The United States and China reached a tentative framework agreement on Tuesday aimed at averting a full-blown escalation in their ongoing trade dispute, with both sides agreeing to ease export restrictions and maintain a fragile tariff truce.
The understanding, reached after two days of intensive negotiations in London, offers a temporary reprieve for global markets rattled by the tit-for-tat trade measures that had sent bilateral tariffs soaring to unprecedented levels.
U.S. Commerce Secretary Howard Lutnick, speaking to reporters after midnight London time, said the new framework added “meat on the bones” to an earlier agreement brokered in Geneva last month but left unresolved over China’s restrictions on critical mineral exports.
“We have reached a framework to implement the Geneva consensus and the call between the two presidents,” Lutnick said. “Now, both sides will take this framework back to their respective leaders for final approval.”
Chinese Vice Commerce Minister Li Chenggang confirmed that consensus had been reached in principle to implement the outcomes of the June 5 phone call between President Donald Trump and President Xi Jinping, as well as the Geneva talks.
Rare earth curbs to be lifted
A key feature of the agreement is China’s pledge to lift curbs on exports of rare earth minerals and magnets, which are vital for the production of electric vehicles, renewable energy technologies and military equipment.
In turn, the U.S. signalled readiness to ease some of its own export controls, which had recently targeted China’s access to semiconductor design software, aviation equipment and critical chemicals. However, specific details of the rollback were not immediately disclosed.
“These restrictions were imposed when China halted rare earth shipments, and as President Trump has said, this needs to be resolved in a balanced way,” Lutnick added.
China holds a near-monopoly on the global supply of rare earth magnets and had in April abruptly suspended a wide range of exports, disrupting supply chains and prompting retaliatory measures from Washington.
Tariff threat remains
Despite the framework, fundamental differences persist over broader trade grievances, particularly President Trump’s sweeping tariffs imposed under his “Liberation Day” policy. The U.S. side maintains longstanding complaints about China’s state-led, export-driven economic model.
Senior officials from both delegations acknowledged that the framework does not constitute a comprehensive resolution. A final deal must be reached by August 10, or tariffs are scheduled to snap back to punitive levels — rising from 30% to 145% on U.S. imports from China, and from 10% to 125% on Chinese imports from the U.S.
Josh Lipsky, senior director at the Atlantic Council’s GeoEconomics Center in Washington, said the talks merely restored the status quo.
“They are back to square one, but that’s much better than square zero,” he remarked.
Muted market response
Global investors reacted cautiously to the announcement. MSCI’s broad index of Asia-Pacific shares outside Japan rose 0.2%, suggesting the framework was already priced in.

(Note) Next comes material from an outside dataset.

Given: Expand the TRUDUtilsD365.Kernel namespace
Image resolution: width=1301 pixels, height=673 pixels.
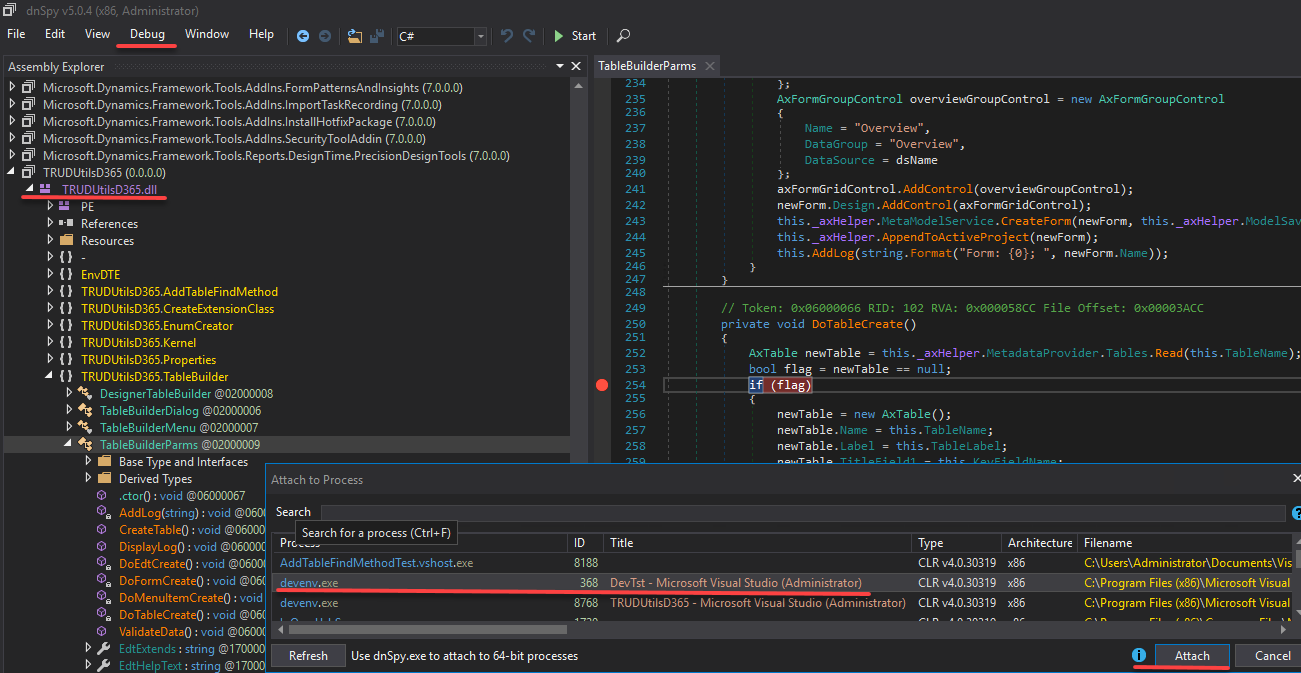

“The devil will be in the details,” said Chris Weston, head of research at Pepperstone in Melbourne. “The lack of market reaction indicates this outcome was expected, but headlines that suggest constructive dialogue should support risk assets.”
The World Bank on Tuesday revised its 2025 global growth forecast downward by 0.4 percentage points to 2.3%, citing heightened trade tensions as a “significant headwind” for the global economy.
Leaders’ call crucial to breakthrough
The second round of U.S.-China talks was buoyed by a rare direct phone call between President Trump and President Xi last week. Lutnick confirmed that the call provided “clear directives” that were incorporated into the Geneva consensus and ultimately shaped the framework in London.
Meanwhile, U.S. Treasury Secretary Scott Bessent, who participated in the London talks, departed early to testify before Congress, while Trade Representative Jamieson Greer remained until the conclusion.
Recent trade data showed China’s exports to the U.S. plunged 34.5% in May, the steepest monthly decline since the onset of the COVID-19 pandemic, underscoring the economic toll of ongoing frictions. Though U.S. inflation and employment data have shown limited immediate impact, business confidence and the dollar remain under pressure.
Legal uncertainty looms
Even as negotiators hailed the framework, legal uncertainty remains. A U.S. appeals court on Tuesday allowed Trump’s sweeping “reciprocal” tariffs — currently suspended — to stay in effect pending further review, following a lower court’s ruling that the duties exceeded presidential authority.
This decision preserves a critical leverage point for Washington and could complicate future trade discussions, analysts said.
While the current agreement may prevent the unraveling of the Geneva deal, observers remain skeptical about the prospects for a broader settlement in the near term.